I’ve had an exciting few days. I got a phone call from an unknown number while I was at work on Friday. It was the fertility pharmacy calling to set everything up because Dr. V had called in the prescriptions for our IVF cycle. I hadn’t heard whether our insurance had approved IVF for us yet, so I just assumed they were just preparing so that everything would be in place for when (fingers crossed) we got the go ahead from them.
As it turns out, my cousin works at this pharmacy. Since we haven’t told anyone really except for our immediate families, I was sort of nervous that she’d see my name come across her desk and it would get out. I know there are laws about revealing information, I wasn’t worried that she’s unethical in any way, just that she’d maybe be excited for us and let something slip. I decided to just text her and give her a heads up that we didn’t want anyone knowing until after we were safely pregnant. She was SO excited for us, and assured me that she would never say anything without checking with me first.
She looked my file right up and assured me that I have the best insurance possible for this stuff. I told her how I was worried that certain meds wouldn’t be covered, or that the copays would be astronomical. She told me she’d get me a total by the end of the night and to let her know if I had any problems with insurance or anything because that’s what she deals with at work. Which gave me an idea. Wouldn’t it be great to just have her be my contact person and not have to even deal with anyone else? I’d have my own inside-man. I’d know I wasn’t getting any kind of run-around, and I could ask whatever I needed to because she’s my cousin and she’d be understanding with me instead of thinking I’m that annoying patient that needs to hear something 3 times ‘just to be sure.’ I asked and she said she’d LOVE to! haha. She gave me the total of my co-pays about an hour later and I was very happy and relieved. Then she called on Sunday to get my credit card info on file and discuss shipment. I have a weight check a week from tomorrow, and as long as I pass that, I’ll call her and she’ll arrange shipment.
On Sunday afternoon, on a whim, because of all this, I decided to check my patient portal at the clinic to see if there was any info, since they had called in the meds. There was an email saying that insurance has approved our IVF cycle! Had I been checking, I would’ve seen that before getting the call from the pharmacy. They did things in order, I just found out out-of-order! The email said that I was to come in for my weight check on 5/3, if I pass, then I’ll take my last BC that day, and return for blood work and an US on 5/6, and receive instructions that afternoon about the meds (cue the pressure to lose the last few pounds!

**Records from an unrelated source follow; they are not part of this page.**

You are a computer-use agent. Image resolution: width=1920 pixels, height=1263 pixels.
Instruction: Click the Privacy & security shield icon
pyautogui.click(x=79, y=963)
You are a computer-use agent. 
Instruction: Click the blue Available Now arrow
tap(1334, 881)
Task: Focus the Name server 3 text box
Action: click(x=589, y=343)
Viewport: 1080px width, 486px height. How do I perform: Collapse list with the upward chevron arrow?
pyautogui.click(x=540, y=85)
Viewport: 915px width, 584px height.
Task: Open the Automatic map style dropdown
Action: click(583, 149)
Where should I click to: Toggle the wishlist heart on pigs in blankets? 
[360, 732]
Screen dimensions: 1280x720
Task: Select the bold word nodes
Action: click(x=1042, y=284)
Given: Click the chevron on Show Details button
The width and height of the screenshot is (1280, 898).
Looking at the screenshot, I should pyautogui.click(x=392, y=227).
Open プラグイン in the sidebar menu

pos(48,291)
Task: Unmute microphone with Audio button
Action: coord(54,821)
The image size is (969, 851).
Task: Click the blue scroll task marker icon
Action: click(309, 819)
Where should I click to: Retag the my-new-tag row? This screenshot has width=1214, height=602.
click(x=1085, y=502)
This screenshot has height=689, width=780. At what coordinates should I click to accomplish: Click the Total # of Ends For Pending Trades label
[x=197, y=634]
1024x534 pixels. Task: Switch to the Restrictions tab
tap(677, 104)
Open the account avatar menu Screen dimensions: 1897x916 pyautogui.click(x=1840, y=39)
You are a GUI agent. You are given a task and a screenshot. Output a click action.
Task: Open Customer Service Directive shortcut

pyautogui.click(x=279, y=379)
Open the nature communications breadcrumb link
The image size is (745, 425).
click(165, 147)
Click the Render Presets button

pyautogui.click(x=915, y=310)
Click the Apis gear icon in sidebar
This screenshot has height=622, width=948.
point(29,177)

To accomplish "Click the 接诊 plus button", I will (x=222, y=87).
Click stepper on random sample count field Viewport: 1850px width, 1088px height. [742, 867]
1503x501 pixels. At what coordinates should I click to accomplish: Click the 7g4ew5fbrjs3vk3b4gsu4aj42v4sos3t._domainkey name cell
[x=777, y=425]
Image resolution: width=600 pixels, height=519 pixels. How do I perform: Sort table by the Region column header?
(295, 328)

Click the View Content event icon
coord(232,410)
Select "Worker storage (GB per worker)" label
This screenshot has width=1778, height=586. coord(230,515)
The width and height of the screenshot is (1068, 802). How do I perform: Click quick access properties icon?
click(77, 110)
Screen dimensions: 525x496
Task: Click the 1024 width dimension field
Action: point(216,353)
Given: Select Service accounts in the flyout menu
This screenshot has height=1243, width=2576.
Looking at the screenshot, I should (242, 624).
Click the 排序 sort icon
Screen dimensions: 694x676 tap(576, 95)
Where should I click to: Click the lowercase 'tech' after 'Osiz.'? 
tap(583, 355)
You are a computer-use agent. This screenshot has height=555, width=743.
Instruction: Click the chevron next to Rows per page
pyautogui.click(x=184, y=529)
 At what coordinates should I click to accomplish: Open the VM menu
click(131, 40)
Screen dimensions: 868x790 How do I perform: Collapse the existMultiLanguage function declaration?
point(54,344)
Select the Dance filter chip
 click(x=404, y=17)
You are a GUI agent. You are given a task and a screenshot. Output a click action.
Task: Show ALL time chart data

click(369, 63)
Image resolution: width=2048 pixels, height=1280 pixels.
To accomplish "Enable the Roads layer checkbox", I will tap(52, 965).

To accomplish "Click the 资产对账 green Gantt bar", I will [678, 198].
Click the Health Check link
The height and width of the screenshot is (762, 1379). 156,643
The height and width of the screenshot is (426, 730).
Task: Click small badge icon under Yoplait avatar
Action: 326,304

I have 8 days and 4 pounds left).
I texted a screenshot of the email to DH, who was gone for the day at the racetrack with his cousins. He texted back that he was so excited and that it made him tear up. I just can’t believe we’re starting. I’m crazy nervous. I’m scared it won’t work. Even though I actually feel like it will. I guess just because, as far as we know, the only issue is the sperm. We feel like, since we’re doing ICSI, there’s really no reason why it won’t work on the first try (I know, I know. If it doesn’t work, I’ll be posting that ecard that says “Oh you thought IVF would work on the first try? That’s so cute” I almost feel dumb for feeling so positive about it). It’s really weird being so sure it will work, but so scared it won’t all at the same time.
I told my mom the good news but fudged on the timing. I want a chance to be a little farther along before we tell people, even our immediate family. So many of my fellow bloggers have lost their little nuggets in the last few weeks. It’s broken my heart for them, and made me feel a lot more cautious about revealing anything too soon. It’s not that I would hide a MC, I guess for some reason, I would just rather reveal a MC, than tell them I’m PG, and then have to tell them I’ve MC’ed a week later or something. I feel like, for me, the former would be the lesser of the evils. So I’m hoping to keep them a few weeks behind where we actually are in the process. I did say I’d be starting medication soon that ‘prepares’ your cycle for the Dr.s to mess around with it. That way I have an excuse for side effects. We’ll see how it goes.